▸ **Problem to solve**
Would you give all of the records again, exactly as they read?

▸ **Data for review**
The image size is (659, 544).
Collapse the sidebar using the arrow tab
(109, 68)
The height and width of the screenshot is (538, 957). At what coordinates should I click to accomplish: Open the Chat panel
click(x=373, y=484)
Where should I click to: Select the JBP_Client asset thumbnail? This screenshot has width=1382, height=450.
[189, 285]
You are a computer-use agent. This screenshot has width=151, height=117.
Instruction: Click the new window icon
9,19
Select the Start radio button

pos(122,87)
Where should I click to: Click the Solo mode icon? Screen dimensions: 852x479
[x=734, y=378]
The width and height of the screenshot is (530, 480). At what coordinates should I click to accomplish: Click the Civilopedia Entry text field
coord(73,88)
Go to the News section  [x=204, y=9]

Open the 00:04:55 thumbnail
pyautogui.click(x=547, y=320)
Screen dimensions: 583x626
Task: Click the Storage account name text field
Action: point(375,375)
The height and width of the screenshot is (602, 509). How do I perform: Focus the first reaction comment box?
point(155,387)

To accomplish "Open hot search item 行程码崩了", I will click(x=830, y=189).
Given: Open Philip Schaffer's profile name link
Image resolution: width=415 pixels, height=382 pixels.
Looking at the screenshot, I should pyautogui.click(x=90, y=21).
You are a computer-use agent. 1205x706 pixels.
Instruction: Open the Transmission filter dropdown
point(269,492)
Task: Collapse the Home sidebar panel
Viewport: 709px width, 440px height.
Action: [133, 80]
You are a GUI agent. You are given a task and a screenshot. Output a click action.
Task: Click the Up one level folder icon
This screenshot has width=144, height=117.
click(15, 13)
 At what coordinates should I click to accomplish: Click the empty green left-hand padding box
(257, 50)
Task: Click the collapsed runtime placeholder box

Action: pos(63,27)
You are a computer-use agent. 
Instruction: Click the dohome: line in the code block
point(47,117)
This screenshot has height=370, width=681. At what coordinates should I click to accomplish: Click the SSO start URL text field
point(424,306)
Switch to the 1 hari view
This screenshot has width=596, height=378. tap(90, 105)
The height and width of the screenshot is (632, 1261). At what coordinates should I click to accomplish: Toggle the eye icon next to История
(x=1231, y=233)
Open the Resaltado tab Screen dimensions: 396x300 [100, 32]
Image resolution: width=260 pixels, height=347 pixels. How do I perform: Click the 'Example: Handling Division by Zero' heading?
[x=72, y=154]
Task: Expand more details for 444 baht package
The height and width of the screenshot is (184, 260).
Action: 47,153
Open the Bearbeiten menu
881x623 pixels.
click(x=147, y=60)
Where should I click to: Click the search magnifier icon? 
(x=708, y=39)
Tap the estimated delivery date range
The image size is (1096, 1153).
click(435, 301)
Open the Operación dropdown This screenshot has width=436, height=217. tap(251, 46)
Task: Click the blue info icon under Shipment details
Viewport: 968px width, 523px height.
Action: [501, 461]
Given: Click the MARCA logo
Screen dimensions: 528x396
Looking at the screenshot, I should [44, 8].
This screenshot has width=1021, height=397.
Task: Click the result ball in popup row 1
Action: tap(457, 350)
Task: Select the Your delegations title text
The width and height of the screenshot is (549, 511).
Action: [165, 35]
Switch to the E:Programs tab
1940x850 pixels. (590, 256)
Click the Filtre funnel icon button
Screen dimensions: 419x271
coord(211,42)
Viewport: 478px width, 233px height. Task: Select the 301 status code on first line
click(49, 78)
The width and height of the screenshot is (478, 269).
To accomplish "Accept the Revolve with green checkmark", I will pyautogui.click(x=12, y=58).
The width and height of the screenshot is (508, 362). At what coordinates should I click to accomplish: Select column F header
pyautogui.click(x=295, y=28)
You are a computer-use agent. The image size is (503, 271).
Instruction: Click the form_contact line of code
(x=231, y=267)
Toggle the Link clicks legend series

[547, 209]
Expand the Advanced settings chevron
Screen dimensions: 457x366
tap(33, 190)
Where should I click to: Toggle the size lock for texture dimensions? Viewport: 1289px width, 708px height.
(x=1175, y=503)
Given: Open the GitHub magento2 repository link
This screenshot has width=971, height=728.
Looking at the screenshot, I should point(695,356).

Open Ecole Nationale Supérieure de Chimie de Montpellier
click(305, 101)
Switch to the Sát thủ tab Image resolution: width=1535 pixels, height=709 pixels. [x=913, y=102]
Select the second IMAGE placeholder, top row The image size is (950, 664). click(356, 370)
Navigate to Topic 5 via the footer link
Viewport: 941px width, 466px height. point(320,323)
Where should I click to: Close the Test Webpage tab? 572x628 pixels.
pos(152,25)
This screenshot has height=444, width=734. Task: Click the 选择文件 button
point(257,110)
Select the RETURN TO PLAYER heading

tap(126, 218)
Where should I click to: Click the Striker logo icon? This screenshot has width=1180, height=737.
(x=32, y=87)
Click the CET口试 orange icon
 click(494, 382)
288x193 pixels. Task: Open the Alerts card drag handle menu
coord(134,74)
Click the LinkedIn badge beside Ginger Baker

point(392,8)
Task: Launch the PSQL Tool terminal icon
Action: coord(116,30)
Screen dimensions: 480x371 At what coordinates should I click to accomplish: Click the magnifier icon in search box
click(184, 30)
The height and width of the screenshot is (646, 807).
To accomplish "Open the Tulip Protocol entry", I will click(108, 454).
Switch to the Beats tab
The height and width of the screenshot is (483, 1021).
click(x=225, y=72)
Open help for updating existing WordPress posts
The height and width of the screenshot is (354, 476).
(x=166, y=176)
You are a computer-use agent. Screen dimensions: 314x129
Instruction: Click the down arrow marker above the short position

▸ **Exercise answer**
The image size is (659, 544).
Collapse the sidebar using the arrow tab
(109, 68)
The height and width of the screenshot is (538, 957). At what coordinates should I click to accomplish: Open the Chat panel
click(x=373, y=484)
Where should I click to: Select the JBP_Client asset thumbnail? This screenshot has width=1382, height=450.
[189, 285]
You are a computer-use agent. This screenshot has width=151, height=117.
Instruction: Click the new window icon
9,19
Select the Start radio button

pos(122,87)
Where should I click to: Click the Solo mode icon? Screen dimensions: 852x479
[x=734, y=378]
The width and height of the screenshot is (530, 480). At what coordinates should I click to accomplish: Click the Civilopedia Entry text field
coord(73,88)
Go to the News section  [x=204, y=9]

Open the 00:04:55 thumbnail
pyautogui.click(x=547, y=320)
Screen dimensions: 583x626
Task: Click the Storage account name text field
Action: point(375,375)
The height and width of the screenshot is (602, 509). How do I perform: Focus the first reaction comment box?
point(155,387)

To accomplish "Open hot search item 行程码崩了", I will click(x=830, y=189).
Given: Open Philip Schaffer's profile name link
Image resolution: width=415 pixels, height=382 pixels.
Looking at the screenshot, I should pyautogui.click(x=90, y=21).
You are a computer-use agent. 1205x706 pixels.
Instruction: Open the Transmission filter dropdown
point(269,492)
Task: Collapse the Home sidebar panel
Viewport: 709px width, 440px height.
Action: [133, 80]
You are a GUI agent. You are given a task and a screenshot. Output a click action.
Task: Click the Up one level folder icon
This screenshot has width=144, height=117.
click(15, 13)
 At what coordinates should I click to accomplish: Click the empty green left-hand padding box
(257, 50)
Task: Click the collapsed runtime placeholder box

Action: pos(63,27)
You are a computer-use agent. 
Instruction: Click the dohome: line in the code block
point(47,117)
This screenshot has height=370, width=681. At what coordinates should I click to accomplish: Click the SSO start URL text field
point(424,306)
Switch to the 1 hari view
This screenshot has width=596, height=378. tap(90, 105)
The height and width of the screenshot is (632, 1261). At what coordinates should I click to accomplish: Toggle the eye icon next to История
(x=1231, y=233)
Open the Resaltado tab Screen dimensions: 396x300 [100, 32]
Image resolution: width=260 pixels, height=347 pixels. How do I perform: Click the 'Example: Handling Division by Zero' heading?
[x=72, y=154]
Task: Expand more details for 444 baht package
The height and width of the screenshot is (184, 260).
Action: 47,153
Open the Bearbeiten menu
881x623 pixels.
click(x=147, y=60)
Where should I click to: Click the search magnifier icon? 
(x=708, y=39)
Tap the estimated delivery date range
The image size is (1096, 1153).
click(435, 301)
Open the Operación dropdown This screenshot has width=436, height=217. tap(251, 46)
Task: Click the blue info icon under Shipment details
Viewport: 968px width, 523px height.
Action: [501, 461]
Given: Click the MARCA logo
Screen dimensions: 528x396
Looking at the screenshot, I should [44, 8].
This screenshot has width=1021, height=397.
Task: Click the result ball in popup row 1
Action: tap(457, 350)
Task: Select the Your delegations title text
The width and height of the screenshot is (549, 511).
Action: [165, 35]
Switch to the E:Programs tab
1940x850 pixels. (590, 256)
Click the Filtre funnel icon button
Screen dimensions: 419x271
coord(211,42)
Viewport: 478px width, 233px height. Task: Select the 301 status code on first line
click(49, 78)
The width and height of the screenshot is (478, 269).
To accomplish "Accept the Revolve with green checkmark", I will pyautogui.click(x=12, y=58).
The width and height of the screenshot is (508, 362). At what coordinates should I click to accomplish: Select column F header
pyautogui.click(x=295, y=28)
You are a computer-use agent. The image size is (503, 271).
Instruction: Click the form_contact line of code
(x=231, y=267)
Toggle the Link clicks legend series

[547, 209]
Expand the Advanced settings chevron
Screen dimensions: 457x366
tap(33, 190)
Where should I click to: Toggle the size lock for texture dimensions? Viewport: 1289px width, 708px height.
(x=1175, y=503)
Given: Open the GitHub magento2 repository link
This screenshot has width=971, height=728.
Looking at the screenshot, I should point(695,356).

Open Ecole Nationale Supérieure de Chimie de Montpellier
click(305, 101)
Switch to the Sát thủ tab Image resolution: width=1535 pixels, height=709 pixels. [x=913, y=102]
Select the second IMAGE placeholder, top row The image size is (950, 664). click(356, 370)
Navigate to Topic 5 via the footer link
Viewport: 941px width, 466px height. point(320,323)
Where should I click to: Close the Test Webpage tab? 572x628 pixels.
pos(152,25)
This screenshot has height=444, width=734. Task: Click the 选择文件 button
point(257,110)
Select the RETURN TO PLAYER heading

tap(126, 218)
Where should I click to: Click the Striker logo icon? This screenshot has width=1180, height=737.
(x=32, y=87)
Click the CET口试 orange icon
 click(494, 382)
288x193 pixels. Task: Open the Alerts card drag handle menu
coord(134,74)
Click the LinkedIn badge beside Ginger Baker

point(392,8)
Task: Launch the PSQL Tool terminal icon
Action: coord(116,30)
Screen dimensions: 480x371 At what coordinates should I click to accomplish: Click the magnifier icon in search box
click(184, 30)
The height and width of the screenshot is (646, 807).
To accomplish "Open the Tulip Protocol entry", I will click(108, 454).
Switch to the Beats tab
The height and width of the screenshot is (483, 1021).
click(x=225, y=72)
Open help for updating existing WordPress posts
The height and width of the screenshot is (354, 476).
(x=166, y=176)
You are a computer-use agent. Screen dimensions: 314x129
Instruction: Click the down arrow marker above the short position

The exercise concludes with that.